Motion to abolish regulations obstructing the development of sustainable nuclear energy will also be debated

The Nationals will debate motions calling for the Turnbull government to support building new high-efficiency coal plants, and maximise the use of the Latrobe Valley’s brown coal reserves, at their federal council this weekend.
As the prime minister and the energy minister moved on Friday to overhaul the national energy guarantee in an attempt to contain an internal crisis within the government, the Nationals will revive the coal debate at their gathering in Canberra. The party’s leader, Michael McCormack, will pledge to fix “power reliability and affordability”.
Motions before the federal council call on the government “to support the building of high-energy, low-emissions coal-fired power stations that have the capacity to produce reliable, accessible and affordable power” and abolish “such regulation as is necessary” to allow the development of sustainable nuclear energy.
Another condemns the Victoria government “for hastening the closure of the Hazelwood power station, jeopardising Victoria’s power supplies and failing to maintain a fair price”. It also “calls on the Nationals at state and federal levels to prioritise development of secure and affordable baseload power supplies with a particular focus on the use of the Latrobe Valley’s brown coal reserves, which would shore up electricity generation and provide much needed jobs in Gippsland”.

Michael McCormack
The Nationals leader, Michael McCormack, will pledge to fix ‘power reliability and affordability’ at the party’s federal council Photograph: Mike Bowers for the Guardian

Another requests that “joint funding both from federal and state governments investigate opportunities and support investment strategies to maximise the potential for carbon-based products to be produced from Latrobe Valley’s brown coal resource”.
McCormack will tell the council that Australians struggling to pay their power bills “deserve better than the former Labor government’s failed South Australian experiment” and in Victoria “we believe you deserve better than a Labor government which is committed to ideology and virtue-signalling, just to avoid losing seats to the Greens, and are not putting downward pressure on power prices”.
The renewed coal debate, and McCormack’s comments on power prices, come as Labor has warned it will torpedo any government proposal that involves taxpayer funding for new coal-fired power stations worked up to settle the internal ructions within the government.
The Turnbull government is attempting to expedite a package to present to Coalition MPs next week that is likely to include default pricing for power consumers and measures to curb the ability of the major energy retailers to extract super profits from their customers.
Ahead of a cabinet deliberation early next week, the government is also working up a proposal to set the Neg’s emissions reduction target by regulation rather than in legislation in an effort to court Labor’s support and address some internal objections that legislating and emissions reduction target consistent with Australia’s climate commitments under the Paris agreement is a breach of sovereignty.
The option under consideration is that the target would be set via the regulation, and if a government wanted to increase it, it would first have to seek advice from the Australian Energy Regulator and the Australian Competition and Consumer Commission about the impact of a target increase on electricity prices.
That advice would be made public.
The hope is the overhaul will pare back the number of MPs currently declaring they will cross the floor when the government’s legislation is considered by the parliament, and de-escalate the tensions.
The government secured a sign-off from a majority of MPs for the Neg’s emissions reduction components last week, but a group of up to 10 backbenchers has warned they will cross the floor because of objections to legislating the 26% target, or because they believe the policy won’t lower power prices.
The concerns stretch beyond the backbenchers who have articulated their objections publicly.

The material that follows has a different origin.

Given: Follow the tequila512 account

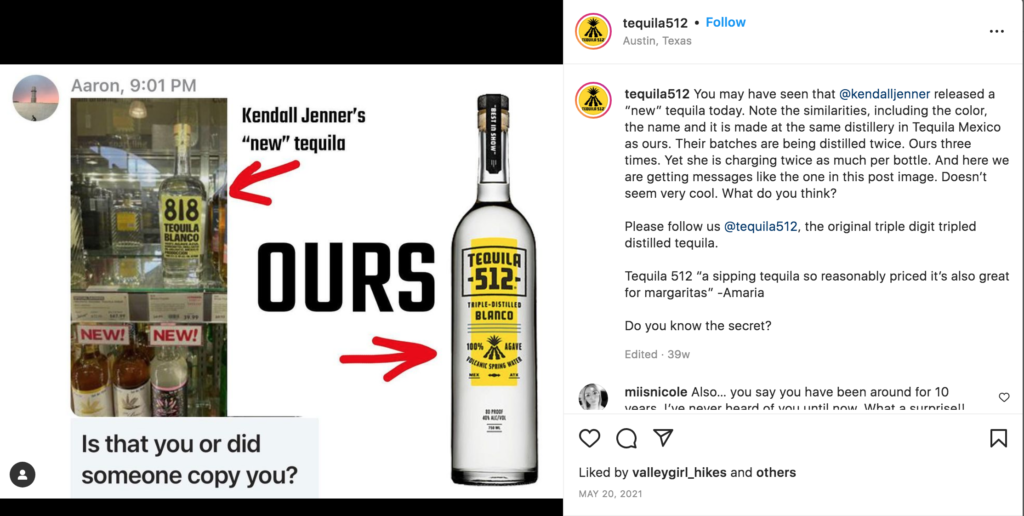Looking at the screenshot, I should coord(726,22).
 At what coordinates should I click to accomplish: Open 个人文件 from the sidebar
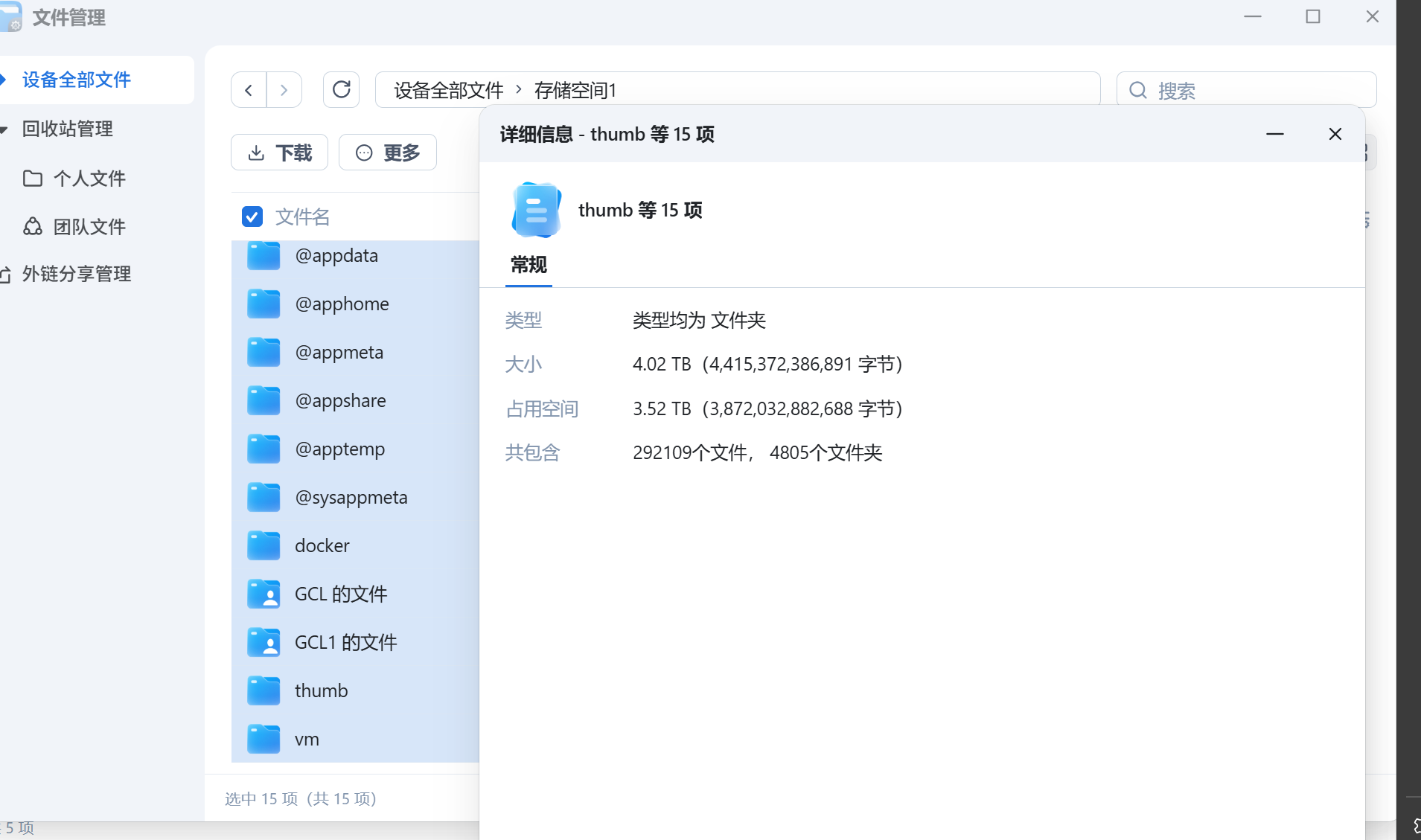click(90, 179)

Some ministers also want the focus to be on lowering power prices rather than emissions.
The home affairs minister, Peter Dutton, under pressure from the Sydney radio host Ray Hadley last week, articulated the circumstances that would trigger his resignation from the cabinet, which colleagues regard as a signal to the prime minister to expedite a solution.
Senior government figures have been stalling on the introduction of the legislation while the package on power prices is worked up, regarding the bringing on of debate in the House as a provocation when it can’t secure its own numbers.
The former prime minister Tony Abbott has been campaigning publicly in an effort to force Turnbull to drop the Neg and focus instead on a range of measures that would make power prices the focus of the next federal election.
Labor is yet to settle on a final position on the Neg legislation but has signalled it is prepared to have the parliamentary debate ahead of a sign off by the states on the policy. The states have yet to sign on to the Neg.